Suppose, a grain is trading at 10 $/kg in market.You got a news from a villager that due to
lack of rain potato harvest has been spoiled.So, there will be lack of supply so prices will
go up.This news will go around and people will start buying that grain (expecting price will
go up) like crazy.Suppose after 3 days prices reach 18$/Kg.
Then a big grain dealer will asses the situation.As per his calculation, there is shortfall
of X tons of grain and price should have reached P Rs rather than 18 (from calculation
assuming some X).
He further knows that a neighbor state will export the grain and it will hit market
within Y days. So, price will fall after y days mostly.

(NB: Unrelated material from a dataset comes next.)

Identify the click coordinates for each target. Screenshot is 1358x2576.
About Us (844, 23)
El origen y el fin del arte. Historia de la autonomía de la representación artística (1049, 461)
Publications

Now, the question is how will he estimate the value of X ,Y, and P.
He will use the estimated data from the field,people and experts.---------------------
Fundamental analysis

He will ask his father about his experience when such kind of situation occurred in past to
reach value of Y and P.
Finally use his own judgement--------Technical analysis

Relationship between fundamental and technical


The key is not what is fundamental/technical analysis is.Everyone knows it.
Key is to understand the relationship between two.

As we saw in the above potato example even if he knew price will go up when he heard
the news of drought he is not sure how much it will go up.Apart from his analysis of
present data he looked for past data to estimate the future.

The bold part is the premise of technical analysis


The idea is when we observe price action we should know what are we seeing!!

PS: I am not sure why this thread was moved from trading systems to journals. Though, I
named it as live example with charts, idea was to show the strategy with some example.